WikiLeaks publisher Julian Assange may find himself expelled from the Ecuadorian embassy where he has been taking refuge for more than four years if there is a change of government in that country's Sunday's elections.

Ecuador President Rafael Correa granted Assange asylum in 2012. The only time things have looked prickly for Assange since then was during the release of emails from the US Democratic National Committee ahead of last year's presidential elections, when Assange's Internet access was cut by the embassy which took a dim view of what it said was interference in another country's elections.

Eight candidates are in the running in Ecuador and two — Guillermo Lasso of Creating Opportunities and Cynthia Viteri of the Social Christian Party — have said they will ask Assange to leave the embassy, according to The New York Times.

Current polling in Quito indicates that Correa's preferred successor, Lenín Moreno of the ruling PAIS Alliance, will win, but only after a second-round runoff. This means Assange's fate is likely to be known only by April.

{loadposition sam08}The Ecuadorian newspaper El Comerico quoted Viteri as saying she would cancel Assange's asylum if she won.

"As president of this nation, I need the money used for his upkeep, for example to pay for my children's school lunches," she said. "I withdraw his asylum for the purchase, in my opinion, of Assange's silence."

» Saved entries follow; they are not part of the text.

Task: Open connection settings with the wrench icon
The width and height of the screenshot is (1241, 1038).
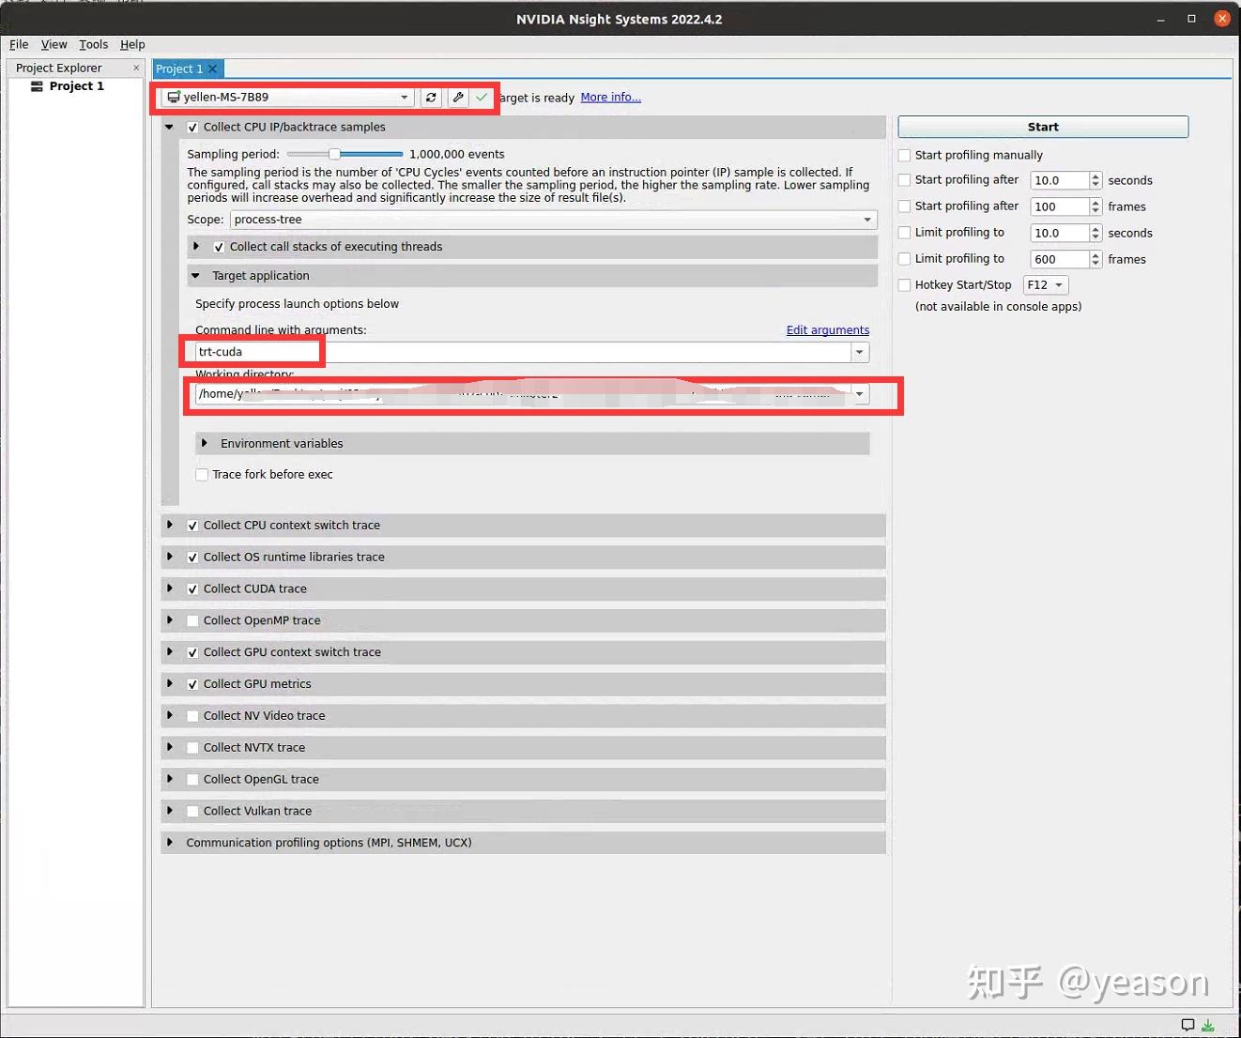Action: [x=458, y=97]
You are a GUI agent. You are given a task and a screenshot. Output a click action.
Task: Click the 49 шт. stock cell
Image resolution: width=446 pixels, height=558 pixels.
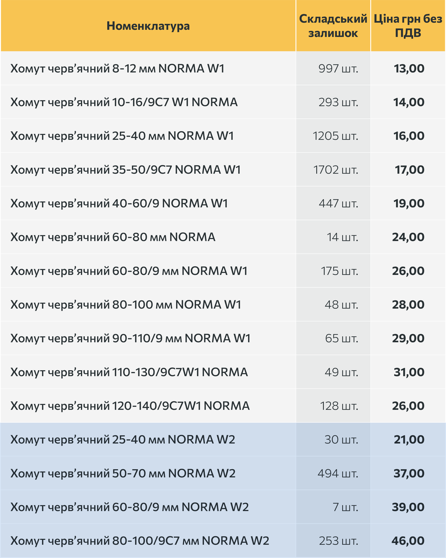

Lasso told The Guardian that, "the Ecuadorian people have been paying a cost that we should not have to bear. We will cordially ask Señor Assange to leave within 30 days of assuming a mandate".

The Assange saga began in August 2010 when he visited Sweden to address a conference. During that visit, he had sexual relations with two women who later filed rape and molestation complaints against him, claims that he has denied.

Assange was subjected to questioning by Swedish authorities and cleared of all accusations at the time. He could have left the country but stayed a while, in case authorities wanted to speak to him again.

Interpol issued a Red Notice for his arrest on 20 November 2010 by which time he was back in London. He went there because he did not trust the government in his home country, Australia.

Given its close ties with the US, Assange feared that Canberra would hand him over to Washington.

On 27 November, Assange surrendered to authorities and appeared before a Westminster judge. He was granted bail in December and supporters provided £240,000 in cash and sureties towards this end.

Lawyers from Sweden and Assange's side, among them the world-renowned Australian Geoffrey Robertson, wrangled over the issue until June 2012, when Swedish prosecutors asked the UK to extradite him.

Assange's lawyers fought the demand on the grounds that if he was sent to Sweden, then the US would seek to have him extradited for questioning.

On 19 June 2012, he jumped bail and entered the Ecuadorian embassy in London, seeking asylum. British police have since then blocked him from leaving.

After the recent pardon extended to whistleblower Chelsea Manning by outgoing US President Barack Obama, Assange indicated that he would honour an earlier statement that he would accept being extradited to the US if Manning was freed. Manning provided many documents and one shocking video about Iraq war atrocities to WikiLeaks.